The model of haliangium ochraceum encapsulin (PDB ID 7ODW), which is classified as left-handed and 5-fold, shows an exceptional result (Supplementary Figs. 6 and 7). In this case, we could not find notable docking score peaks except for the 2-fold axis. The reason would be that this capsid has interactions where subunits stack on top of each other in a direction perpendicular to the spherical surface (Supplementary Fig. 2), which would not be adequately characterized by 2D tiling. Also, the L-A virus (PDB ID 1M1C), which treats two subunits as one tile, shows exceptional behavior. While our model classifies it as right-handed 5-fold, the docking simulation results indicate that the 3-fold and 5-fold axes are stabilized to a similar degree (Supplementary Figs. 6 and 7). This suggests that our model may be underestimating the contribution of interactions due to the concave shape formed around the 3-fold axis, which is exceptionally created by combining two subunits.

As for references, we further performed the same type of docking simulation for non-capsid structurtes: the tobacco mosaic virus subunit (PDB ID 6R7M, Fig. 4d) that only has a 16 1/3 symmetry axis and an NMR structure of chymotrypsin inhibitor structure in solution (PDB ID 2M99, Supplementary Figs. 6 and 7) that does not have any symmetry axes. Our docking simulation correctly captured the stable symmetry axis for the tobacco mosaic virus and do not show notable peaks except for 2-fold axis in the case of chymotrypsin inhibitor.

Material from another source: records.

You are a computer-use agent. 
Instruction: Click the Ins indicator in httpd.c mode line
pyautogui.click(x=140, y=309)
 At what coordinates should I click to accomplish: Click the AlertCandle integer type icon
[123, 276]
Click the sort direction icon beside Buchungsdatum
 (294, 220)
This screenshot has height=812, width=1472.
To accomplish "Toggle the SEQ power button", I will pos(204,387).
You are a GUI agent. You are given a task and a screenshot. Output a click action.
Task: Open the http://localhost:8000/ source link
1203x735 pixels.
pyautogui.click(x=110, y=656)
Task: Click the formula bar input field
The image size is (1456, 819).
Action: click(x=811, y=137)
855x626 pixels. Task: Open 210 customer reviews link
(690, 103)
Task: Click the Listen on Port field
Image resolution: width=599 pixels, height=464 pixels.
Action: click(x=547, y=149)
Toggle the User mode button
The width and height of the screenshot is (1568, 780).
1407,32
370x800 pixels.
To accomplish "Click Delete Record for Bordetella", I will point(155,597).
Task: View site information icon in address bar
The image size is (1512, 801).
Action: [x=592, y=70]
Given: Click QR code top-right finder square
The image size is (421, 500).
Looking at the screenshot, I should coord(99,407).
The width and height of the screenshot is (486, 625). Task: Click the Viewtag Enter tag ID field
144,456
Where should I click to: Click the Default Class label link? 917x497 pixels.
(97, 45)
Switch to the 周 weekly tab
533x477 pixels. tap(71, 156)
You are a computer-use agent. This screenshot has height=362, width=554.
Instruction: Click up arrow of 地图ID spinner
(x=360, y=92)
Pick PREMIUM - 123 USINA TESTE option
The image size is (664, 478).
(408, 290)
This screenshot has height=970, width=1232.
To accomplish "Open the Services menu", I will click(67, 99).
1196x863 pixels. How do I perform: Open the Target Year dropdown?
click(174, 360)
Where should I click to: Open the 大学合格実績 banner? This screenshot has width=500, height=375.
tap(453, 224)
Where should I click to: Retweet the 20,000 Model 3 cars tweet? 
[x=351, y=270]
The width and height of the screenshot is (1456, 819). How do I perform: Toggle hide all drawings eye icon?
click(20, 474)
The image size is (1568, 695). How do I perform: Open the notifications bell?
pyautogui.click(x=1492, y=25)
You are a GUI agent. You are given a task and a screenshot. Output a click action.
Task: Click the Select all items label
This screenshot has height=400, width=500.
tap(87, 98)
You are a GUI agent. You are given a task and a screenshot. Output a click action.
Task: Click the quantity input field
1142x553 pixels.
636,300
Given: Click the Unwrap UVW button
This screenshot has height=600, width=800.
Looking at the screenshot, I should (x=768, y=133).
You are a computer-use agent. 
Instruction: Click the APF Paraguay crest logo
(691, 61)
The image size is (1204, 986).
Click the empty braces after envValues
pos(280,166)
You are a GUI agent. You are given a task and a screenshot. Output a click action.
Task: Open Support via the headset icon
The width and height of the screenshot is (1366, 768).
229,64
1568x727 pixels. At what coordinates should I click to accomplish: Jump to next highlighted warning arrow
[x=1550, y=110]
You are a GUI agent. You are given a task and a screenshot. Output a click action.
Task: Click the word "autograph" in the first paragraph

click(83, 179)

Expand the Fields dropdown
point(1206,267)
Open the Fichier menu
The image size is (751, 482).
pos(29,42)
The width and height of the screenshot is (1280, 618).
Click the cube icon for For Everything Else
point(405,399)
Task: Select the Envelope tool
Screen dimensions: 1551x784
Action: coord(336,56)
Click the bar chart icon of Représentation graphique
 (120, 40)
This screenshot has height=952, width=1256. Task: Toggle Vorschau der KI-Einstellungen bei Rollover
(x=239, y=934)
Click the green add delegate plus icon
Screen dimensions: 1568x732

The initial stages of capsid self-assembly involve complex interactions between subunits. Our pairwise docking simulation results indicate that there may be preferences in subunit interactions near different symmetry axes depending on the subunit shape. Notably, our results suggest that dimers around the 5-fold or 3-fold axes can be stabilized without the presence of other neighboring contacts. This finding provides insights into the potential early stages of capsid assembly, although it does not necessarily imply that dimer formation is the most important step in the process.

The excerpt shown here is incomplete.